Uncovering. After the plant’s chilling requirement has been satisfied, plants can respond to warm temperatures. In late winter as the temperature increases, plants can deacclimate to cold temperatures. If the temperature decreases slowly, plants can reacclimate to colder temperatures, but fast drops in temperature can cause cold injury to plant tissue. Although white polyethylene-covered houses warm up less, vent the house by opening the end doors if the inside temperature approaches 45 to 50°F. Plants should not be uncovered until after the danger of subfreezing temperatures. In early spring, some growers cut holes in the poly to ensure adequate ventilation while still providing adequate protection from frosts.

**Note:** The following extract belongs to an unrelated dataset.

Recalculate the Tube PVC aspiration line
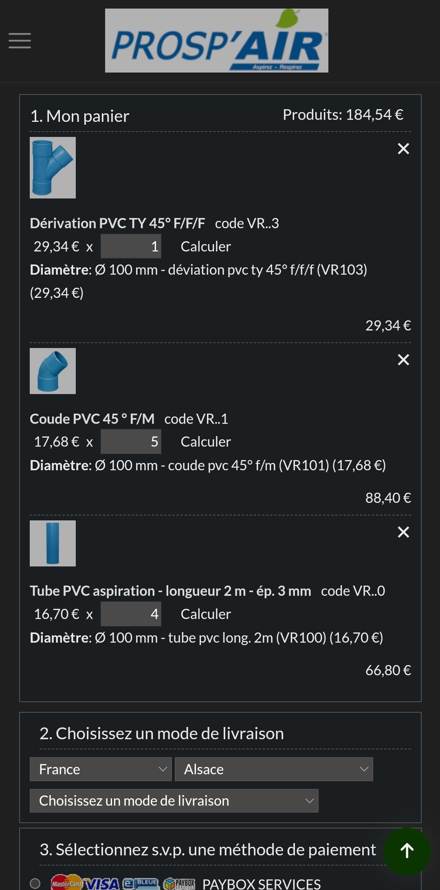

Although difficult, it is important to check that growth of plants under structureless systems hasn’t started. Depending on the materials used to protect plants, they can have a high insulating value that is effective at retaining heat. Etiolated growth can occur and be very susceptible to cold injury. By uncovering, the plants will remain dormant. This can be a nuisance where mild temperatures occur periodically during the winter.

In summary, proper overwintering of container grown ornamentals is essential to maintain high plant quality. Several overwintering systems have been developed. The choice depends on capital as well as the amount of protection required by the plants. Economically, it doesn’t make sense to over-provide winter protection.

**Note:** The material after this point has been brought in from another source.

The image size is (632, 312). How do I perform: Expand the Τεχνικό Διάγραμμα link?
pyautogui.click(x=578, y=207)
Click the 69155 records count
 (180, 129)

To overwinter plants, group the plants together, water thoroughly, and cover the plants after they have acclimated to the cold but before danger of subfreezing temperatures. Adequate moisture should be maintained and irrigation may be necessary during the winter when using some overwintering systems. Uncover the plants when temperatures begin to increase in early spring but after danger of subfreezing temperatures.

The UMass Extension Greenhouse Crops and Floriculture Program is part of the University of Massachusetts Agriculture and Landscape Program, headquartered in Amherst. More information can be obtained at http://extension.umass.edu/floriculture/.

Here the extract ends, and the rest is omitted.